In this post I want to bring together two things that I seem to be talking a lot about, especially in the wake of our run of record high temperatures. They are

- What is the main component of the error that is quoted on global anomaly average for some period (month, year)? and
- Why use anomalies? (an old perennial, see also GISS, NOAA)

I'll use the

USHCN V2.5 dataset as a worked example, since I'm planning to write a bit more about some recent misuse of that. In particular I'll use the adjusted USHCN for 2011.

####
Using anomalies

I have been finding it necessary to go over some essentials of using anomalies. The basic arithmetic is

- Compute some "normal" (usually a 30-year period time average for each month) for each station in the network,
- Form local anomalies by subtracting the relevant normal from each reading
- Average the anomalies (usually area-weighted)

People tend to think that you get the aanomaly average just by averaging, then subtracting an offset. That is quite wrong; they must be formed before averaging. Afterward you can shift to a different anomaly base by offsetting the mean.

####
Coverage error - spatial sampling error for the mean.

Indices like GISS and HADCRUT usually quote a monthly or annual mean with an uncertainty of up to 0.1°C. In recent years contrarians have seized on this to say that maybe it isn't a record at all - a "statistical tie" is a pet phrase, for those whose head hurts thinking about statistics. But what very few people understand is what that uncertainty means. I'll quote here from something I wrote at WUWT:

The way to think about stated uncertainties is that they represent the range of results that could have been obtained if things had been done differently. And so the question is, which "things". This concept is made explicit in the HADCRUT ensemble approach, where they do 100 repeated runs, looking at each stage in which an estimated number is used, and choosing other estimates from a distribution. Then the actual spread of results gives the uncertainty. Brohan et al 2006 lists some of the things that are varied.

The underlying concept is sampling error. Suppose you conduct a poll, asking 1000 people if they will vote for A or B. You find 52% for A. The uncertainty comes from, what if you had asked different people? For temperature, I'll list three sources of error important in various ways:

1. Measurement error. This is what many people think uncertainties refer to, but it usually isn't. measurement errors become insignificant because of the huge number of data that is averaged. measurement error estimates what could happen if you had used different observers or instruments to make the same observation, same time, same place.

2. Location uncertainty. Ths is dominant for global annual and monthly averages.You measured in sampled locations - what if the sample changed? You measured in different places around the earth? Same time, different places.

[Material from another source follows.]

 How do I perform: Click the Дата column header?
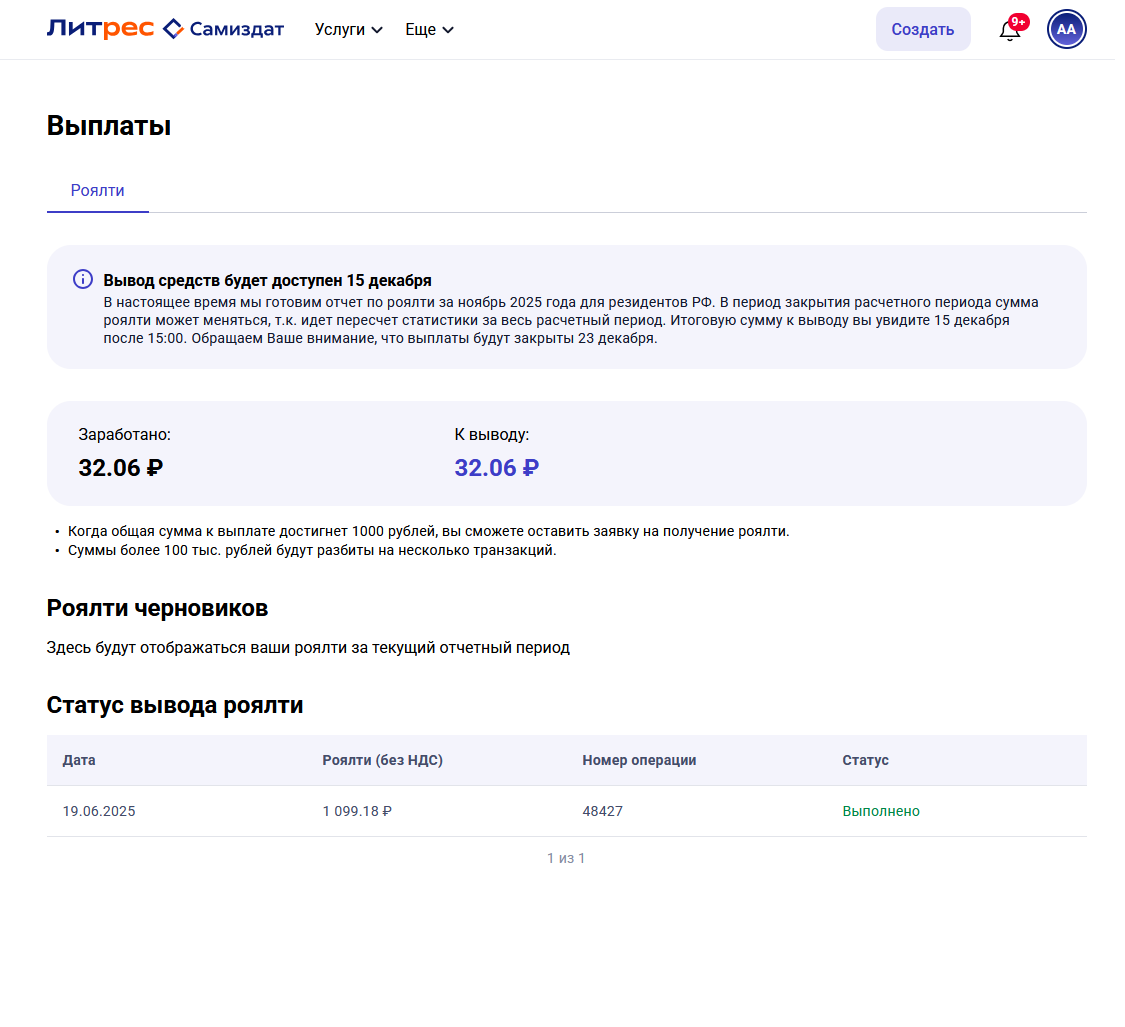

3. Trend uncertainty, what we are talking about above. You get trend from a statistical model, in which the residuals are assumed to come from a random distribution, representing unpredictable aspects (weather). The trend uncertainty is calculated on the basis of, what if you sampled differently from that distribution? Had different weather? This is important for deciding if your trend is something that might happen again in the future. If it is a rare event, maybe. But it is not a test of whether it really happened. We know how the weather turned out.
So here I'm talking about location uncertainty. What if you had sampled in different places. And in this exercise I'll do just that. I'll choose subsets of 500 of the USHCN and see what answers we see. That is why USHCN is chosen - there is surplus information from the dense coverage.

####
Why use anomaly?

We'll see. What I want to show is that it dramatically reduces location sampling error. The reason is that the anomaly set is much more homogeneous, since the expected value everywhere is more or less zero. So there is less variation in switching stations in and out. So I'll measure the error with and without anomaly formation.

####
USHCN example

So I'll look at the data for the 1218 stations in 2010, with an anomaly relative to the 1981-2010 average. In a Monte Carlo style, I make 1000 choices of 500 random stations, and find the average for 2011, first by just averaging station temperatures, and then the anomalies. The results (in °C) are:

Base 1981-2010, unweighted .. | Mean of means .. | s.d. of means |

Temperatures | 11.863 | 0.201 |

Anomalies | 0.191 | 0.025 |

So the spatial error is reduced by a factor of 8, to an acceptable value. The error of temperature alone, at 0.201, was quite unacceptable. But anomalies perform even better with area-weighting, which should always be used. Here I calculate state averages and then area-weight the states (as USHCN used to do):

Update: I had implemented the area-weighting incorrectly when I posted about an hour ago. Now I think it is right, and the sd's are further reduced, although now the absolute improves by slightly more than the anomalies.
Base 1981-2010, area-weighted .. | Mean of means .. | s.d. of means |

Temperatures | 12.102 | 0.137 |

Anomalies | 0.101 | 0.016 |

For both absolute T and anomalies, the mean has gone up, but the SD has reduced. In fact T improves by a slightly greater factor, but is still rather too high. The anomaly sd is now very good.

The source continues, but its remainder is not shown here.